In 1935 H. S. Mitchell and W. M. Dodge found that hyperglycemia, glycosuria and cataract have developed in rats given diets containing high percentage of lactose. Its pathogenesis, however, has not yet been cleared.
Prof. Tokumitsu and his collaborators, from the results of various experiments, have emphasized the possibility that in generalized diseases the active substance, which causes the main symptoms of these diseases, and which is produced from the functionally, i. e., quantitatively or qualitatively aberrant organs, may be found in the blood.
From such a viewpoint the author, using the blood sugar level as indicator, attempted to examine the pathogenesis of Lactose Diabetes in rats fed on diets containing 70% lactose.
The results are briefly as follows:
1) The fasting blood sugar level of the rats fed on lactose diets, after the earlier stage of hypoglycemia, becomes hyperglycemia, and at this time glycosuria is observable.

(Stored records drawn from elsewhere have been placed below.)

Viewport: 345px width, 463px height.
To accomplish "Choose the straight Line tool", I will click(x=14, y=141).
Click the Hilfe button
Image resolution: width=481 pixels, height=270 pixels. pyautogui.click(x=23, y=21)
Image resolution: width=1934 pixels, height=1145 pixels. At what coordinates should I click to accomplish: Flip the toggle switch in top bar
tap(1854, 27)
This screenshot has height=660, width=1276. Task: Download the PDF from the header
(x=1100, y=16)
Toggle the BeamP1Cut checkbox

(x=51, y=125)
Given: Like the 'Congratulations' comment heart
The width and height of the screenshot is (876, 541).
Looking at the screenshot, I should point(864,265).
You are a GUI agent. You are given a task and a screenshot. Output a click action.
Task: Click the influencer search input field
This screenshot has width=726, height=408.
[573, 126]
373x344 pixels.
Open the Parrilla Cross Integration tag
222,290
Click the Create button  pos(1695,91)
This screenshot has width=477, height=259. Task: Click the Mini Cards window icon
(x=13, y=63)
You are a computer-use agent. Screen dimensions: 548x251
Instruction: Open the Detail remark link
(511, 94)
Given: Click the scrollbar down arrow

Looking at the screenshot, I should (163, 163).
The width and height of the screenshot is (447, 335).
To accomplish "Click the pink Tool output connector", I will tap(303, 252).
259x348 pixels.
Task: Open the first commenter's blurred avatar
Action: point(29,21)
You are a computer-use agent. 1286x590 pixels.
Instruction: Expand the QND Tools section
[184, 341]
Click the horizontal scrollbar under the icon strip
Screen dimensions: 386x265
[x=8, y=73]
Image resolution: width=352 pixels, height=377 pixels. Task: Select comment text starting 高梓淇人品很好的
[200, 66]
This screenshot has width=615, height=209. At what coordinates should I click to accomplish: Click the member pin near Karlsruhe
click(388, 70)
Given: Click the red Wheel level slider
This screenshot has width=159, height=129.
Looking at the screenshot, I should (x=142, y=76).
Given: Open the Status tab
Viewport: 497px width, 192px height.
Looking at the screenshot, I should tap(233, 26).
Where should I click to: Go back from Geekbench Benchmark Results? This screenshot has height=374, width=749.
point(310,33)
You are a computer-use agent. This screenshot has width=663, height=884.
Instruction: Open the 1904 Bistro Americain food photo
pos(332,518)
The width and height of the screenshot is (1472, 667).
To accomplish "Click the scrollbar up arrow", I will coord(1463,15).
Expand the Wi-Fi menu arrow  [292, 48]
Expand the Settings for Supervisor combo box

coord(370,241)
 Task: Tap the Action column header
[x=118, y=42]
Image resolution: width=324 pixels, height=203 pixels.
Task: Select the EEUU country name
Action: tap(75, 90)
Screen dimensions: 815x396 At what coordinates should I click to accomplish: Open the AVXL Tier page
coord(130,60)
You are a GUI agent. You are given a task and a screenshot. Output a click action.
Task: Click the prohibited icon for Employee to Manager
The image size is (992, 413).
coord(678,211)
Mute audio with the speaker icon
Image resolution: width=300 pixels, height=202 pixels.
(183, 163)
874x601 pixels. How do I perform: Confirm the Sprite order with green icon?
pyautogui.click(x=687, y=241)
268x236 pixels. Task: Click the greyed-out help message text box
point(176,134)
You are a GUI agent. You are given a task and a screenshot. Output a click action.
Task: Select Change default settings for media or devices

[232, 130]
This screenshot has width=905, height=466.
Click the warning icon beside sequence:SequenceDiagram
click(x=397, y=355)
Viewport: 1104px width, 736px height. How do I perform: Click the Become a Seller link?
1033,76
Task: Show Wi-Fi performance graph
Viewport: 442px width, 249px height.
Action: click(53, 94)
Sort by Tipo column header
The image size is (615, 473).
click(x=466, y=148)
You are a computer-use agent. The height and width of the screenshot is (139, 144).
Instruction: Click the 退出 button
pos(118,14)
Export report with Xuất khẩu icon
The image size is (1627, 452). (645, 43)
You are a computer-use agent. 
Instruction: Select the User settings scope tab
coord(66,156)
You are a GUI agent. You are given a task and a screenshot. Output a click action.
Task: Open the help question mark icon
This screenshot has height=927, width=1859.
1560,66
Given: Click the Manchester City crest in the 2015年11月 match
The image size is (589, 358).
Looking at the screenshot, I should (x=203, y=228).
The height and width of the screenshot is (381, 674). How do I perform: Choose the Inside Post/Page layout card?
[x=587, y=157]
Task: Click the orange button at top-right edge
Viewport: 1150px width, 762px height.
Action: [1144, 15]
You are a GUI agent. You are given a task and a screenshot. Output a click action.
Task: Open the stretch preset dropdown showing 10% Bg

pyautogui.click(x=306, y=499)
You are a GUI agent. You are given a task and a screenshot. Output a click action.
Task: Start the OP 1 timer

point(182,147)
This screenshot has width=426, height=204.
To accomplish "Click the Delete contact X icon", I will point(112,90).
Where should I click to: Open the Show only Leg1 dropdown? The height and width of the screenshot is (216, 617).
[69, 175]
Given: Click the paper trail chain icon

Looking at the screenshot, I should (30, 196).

2) Hypoglycemia of these rats seems to be caused by the quantitative increase of insulin in the peripheral blood, which is probably due to the hyperfunction of the islets of Langerhans of pancreas.
3) The above mentioned hyperglycemia is actively caused by the hyperglycemia producing substance which comes out of the qualitatively aberrant adrenal cortex. In this case, medulla does not play and important part.
This hyperglycemia producing substance proves to be a steriod.